___ Given data

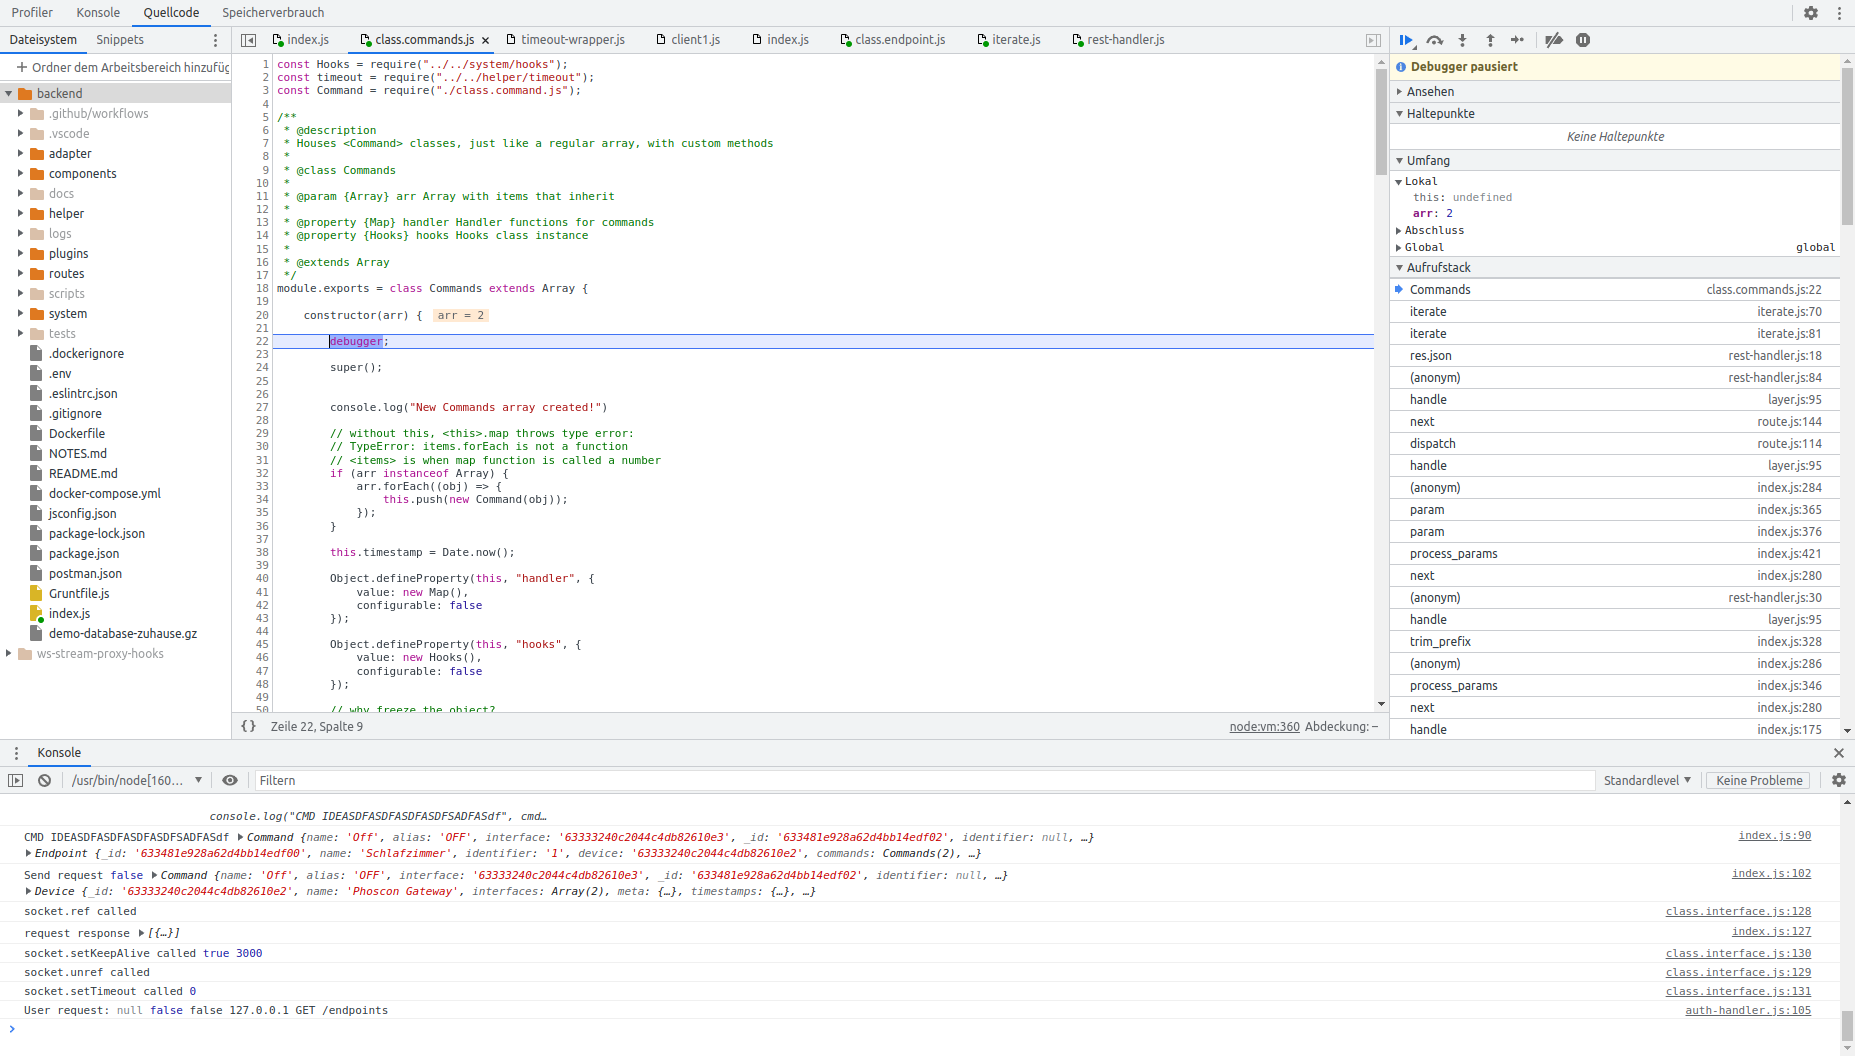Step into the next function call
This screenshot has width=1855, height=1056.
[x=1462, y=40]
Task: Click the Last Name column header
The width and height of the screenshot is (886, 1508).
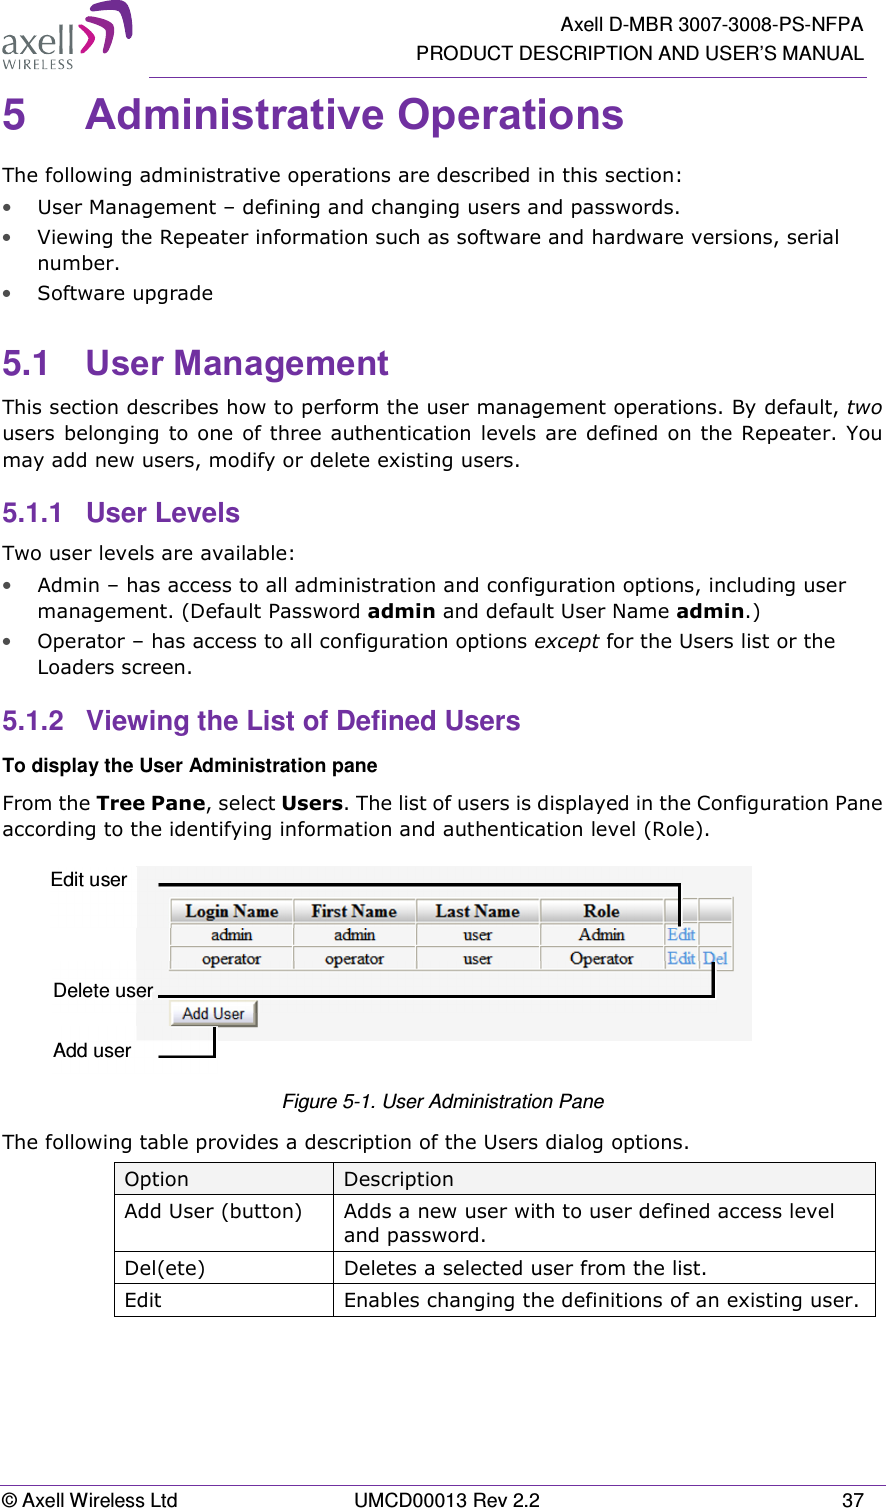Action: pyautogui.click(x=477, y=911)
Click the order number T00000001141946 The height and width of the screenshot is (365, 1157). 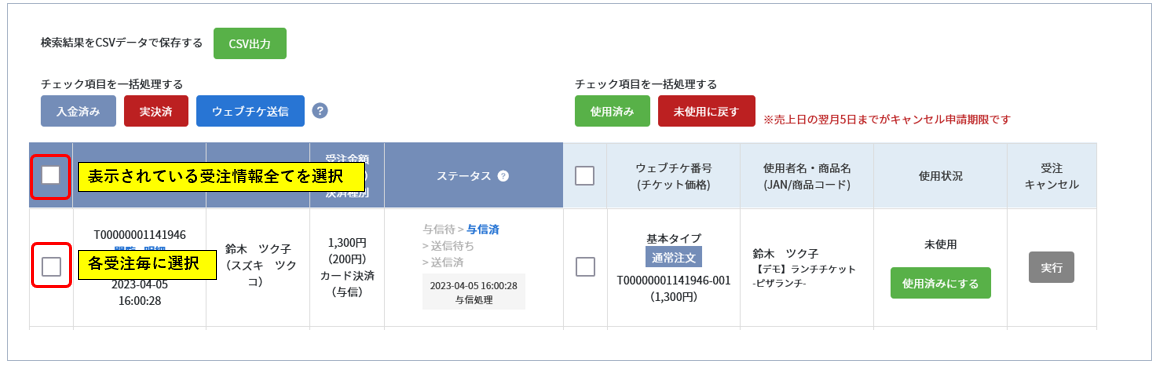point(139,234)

______
___ Given data

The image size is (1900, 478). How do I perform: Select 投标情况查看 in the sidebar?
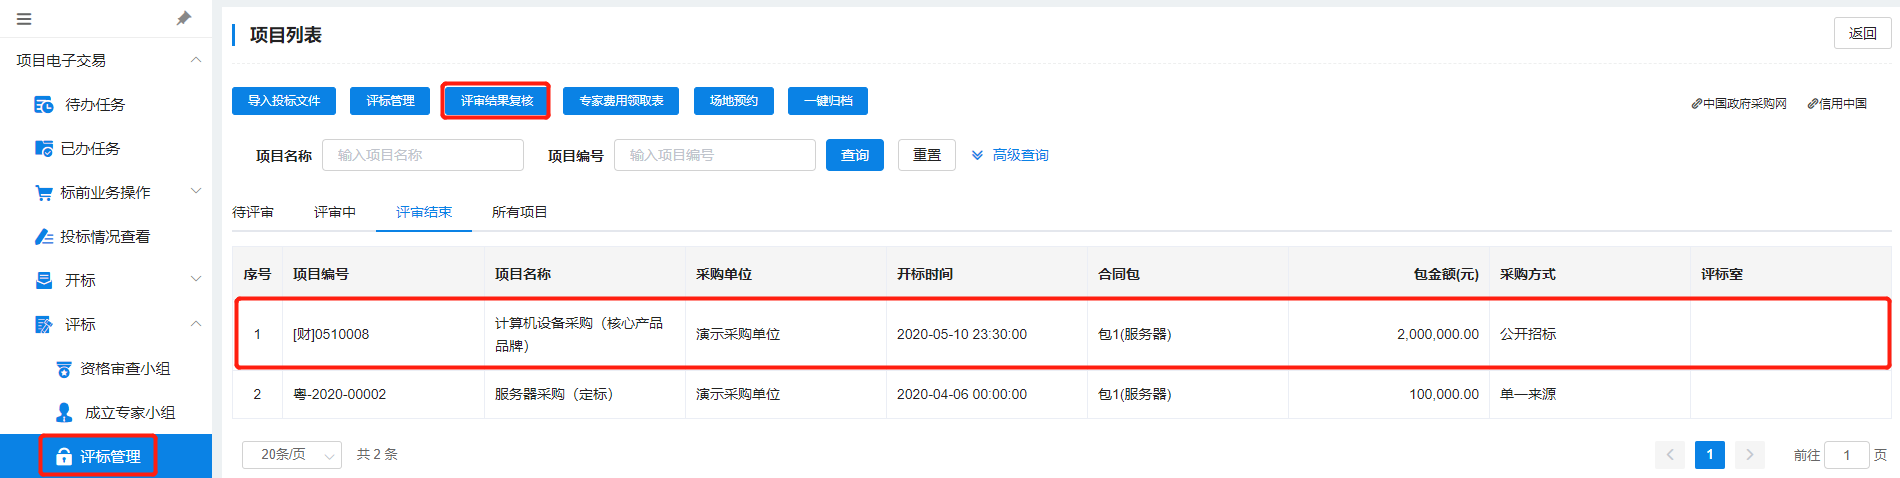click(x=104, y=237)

______
___ Given data

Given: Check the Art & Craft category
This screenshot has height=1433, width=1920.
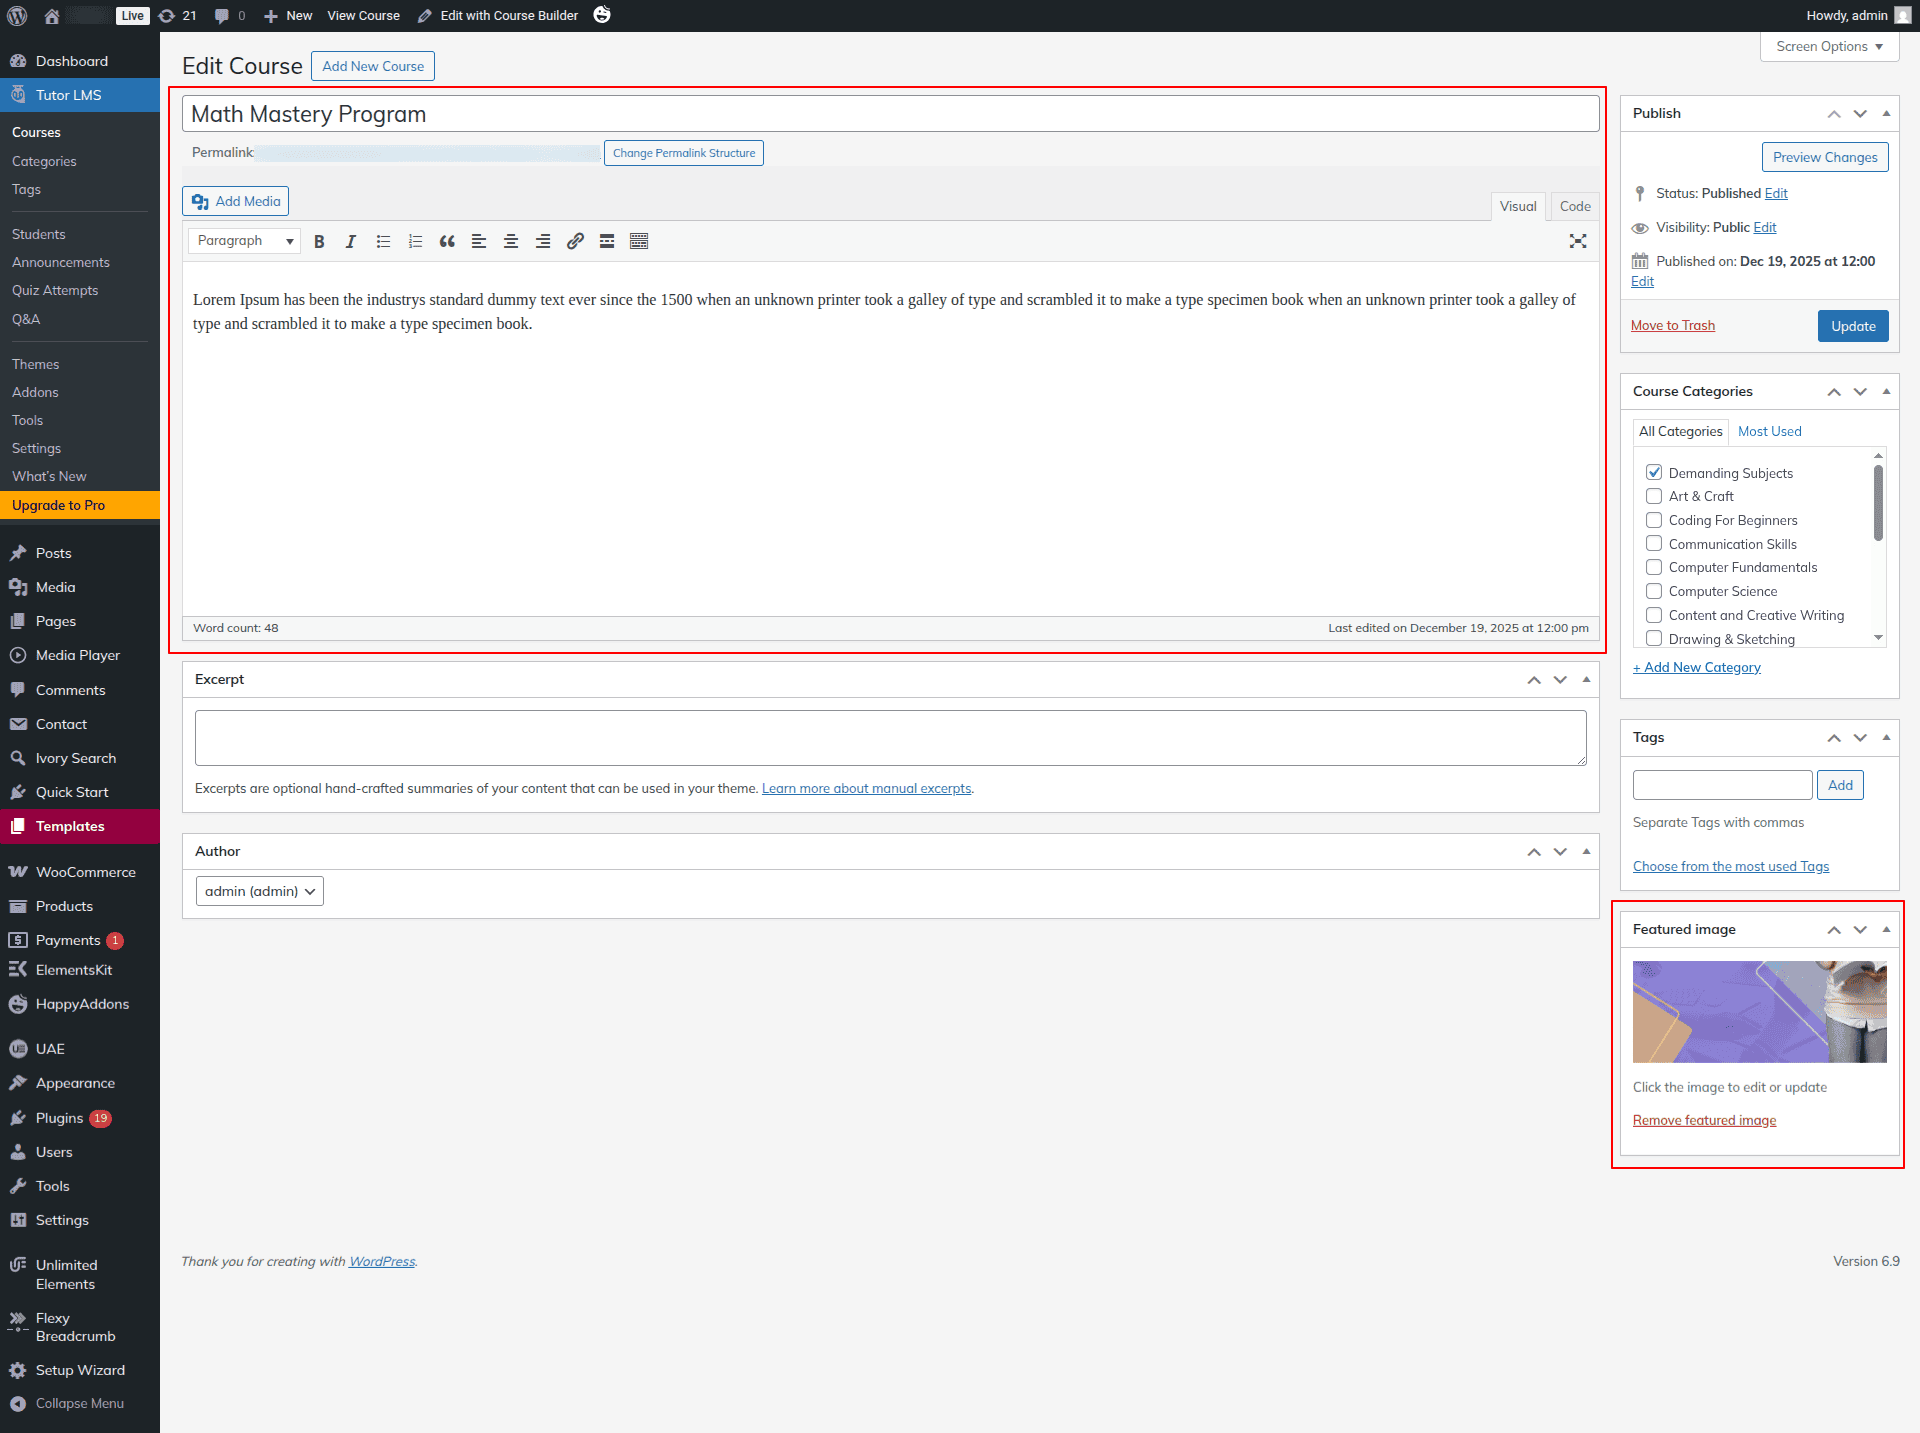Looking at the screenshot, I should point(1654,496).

______

◆ Problem ◆
How many lines in the entries above contain the word "This"? Reply with the number only.

◆ In response ◆
2